Bugs afflict Microsoft, Netscape, Sun

The companies start off the week battling two security exploits, one of which exposes a computer's contents and the other of which makes computers vulnerable to a complete takeover.

Paul Festa Staff Writer, CNET News.com
Paul Festa
covers browser development and Web standards.
Paul Festa
2 min read
Microsoft, Sun Microsystems and Netscape Communications have started off the week battling two different security problems: one that exposes a computer's contents and another that makes computers vulnerable to a complete takeover.

The latest security vulnerability to surface in Microsoft's products could make an emailed Word attachment a potent Trojan horse, an application that does something unexpected and potentially malicious.

The bug could yield full control of the victim's computer, according to Bulgarian bug hunter Georgi Guninski. The exploit takes advantage of various combinations of Microsoft products, including the Word word-processing application, Access database software, Internet Explorer Web browser and Outlook productivity application suite.

The problem: An attacker can send a Word document that imports an Access database through Word's Mail Merge feature for moving data from one document to another. The database can include Visual Basic Applications (VBA), Microsoft's programming shortcuts for applications, which could be designed to take over the target computer.

Exploits can be designed using Word attachments, through Web sites visited using the IE browser, or by viewing HTML emails with Outlook, according to Guninski.

One security analyst noted that in many corporate settings a firewall can stymie the exploit.

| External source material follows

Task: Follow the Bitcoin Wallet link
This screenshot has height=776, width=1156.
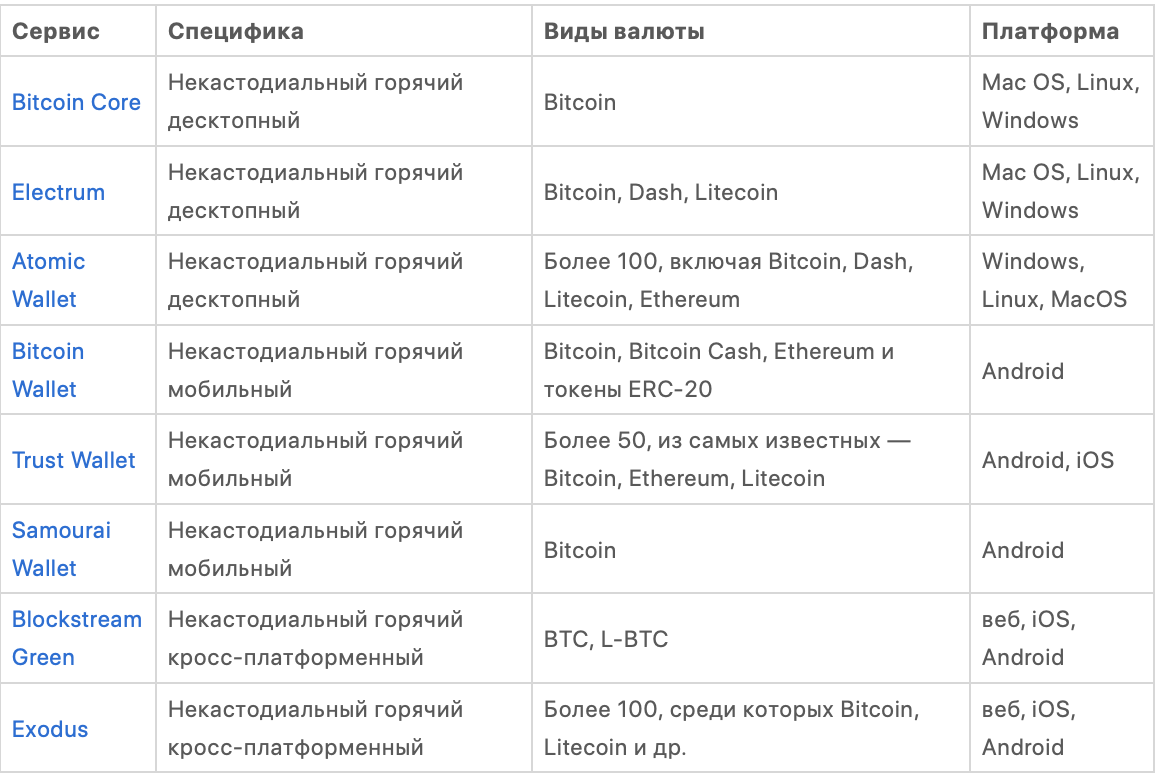Action: 47,370
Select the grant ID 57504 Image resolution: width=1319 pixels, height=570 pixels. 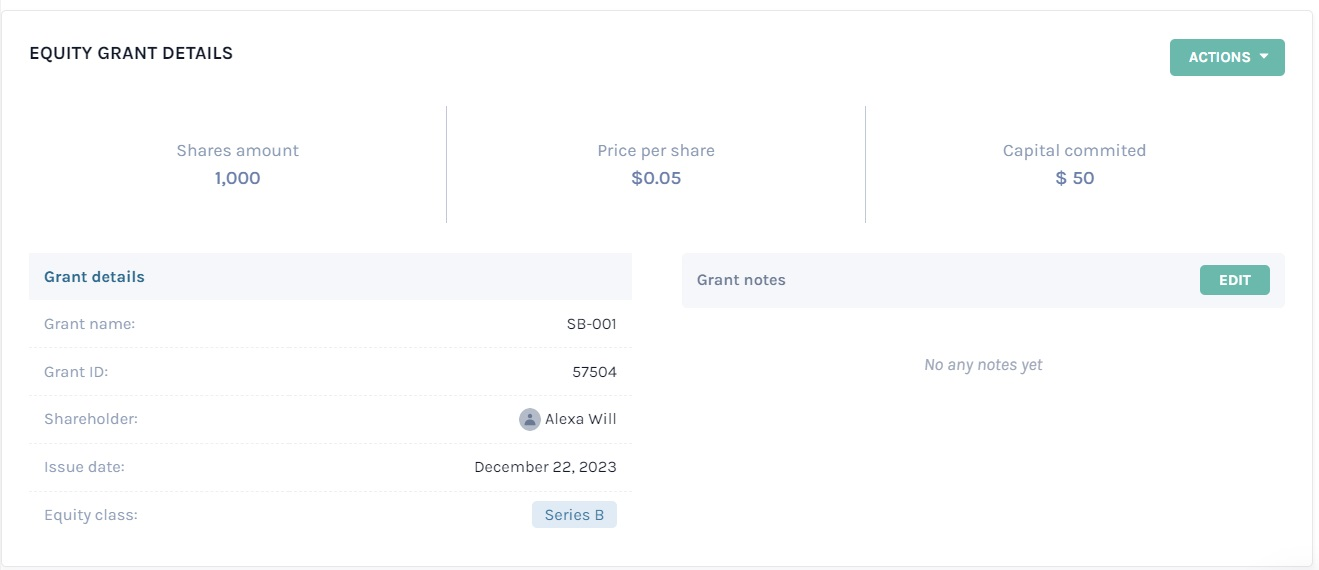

"The vulnerability may be exploited via the Web or email as long as the user under attack can access a file share with the malicious document," wrote Elias Levy, an analyst with SecurityFocus.com and moderator of the Bugtraq security mailing list. "Firewalls can, and are likely to be, configured to stop such file-sharing protocols from crossing corporate network boundaries."

Microsoft said it had been notified of the issue late last night and was still working to evaluate it.

Meanwhile, a company spokesman said the vulnerability required numerous preconditions to be exploited.

"In order to exploit this vulnerability, if it works the way it is described, the malicious user would have to get his Access file onto your machine first," said Microsoft security program manager Scott Culp. "He'd have to get it into a predetermined location on your computer or local network."

In addition, Culp said, those who have downloaded Microsoft's recent Outlook security patches would get a warning before opening an attachment. Even older Microsoft security patches warn people before running an Office application from a Web site.

Guninski posted sample exploit files for both a Word document and a database file.

Java problem
Netscape and Sun are also facing a security problem with Java--Sun's cross-platform programming language--and Netscape's implementation of it in the Netscape browser.

The problem: The implementation allows an unsigned Java applet to read files off a computer and distribute them by acting as a Web server.

Netscape, a division of America Online, said it was in the process of confirming the bug and said concerned users could disable Java in the meantime. Sun representatives were not available to comment.

The bug, dubbed Brown Orifice, was discovered and demonstrated by Dan Brumleve, a programmer with a number of Netscape vulnerabilities to his credit.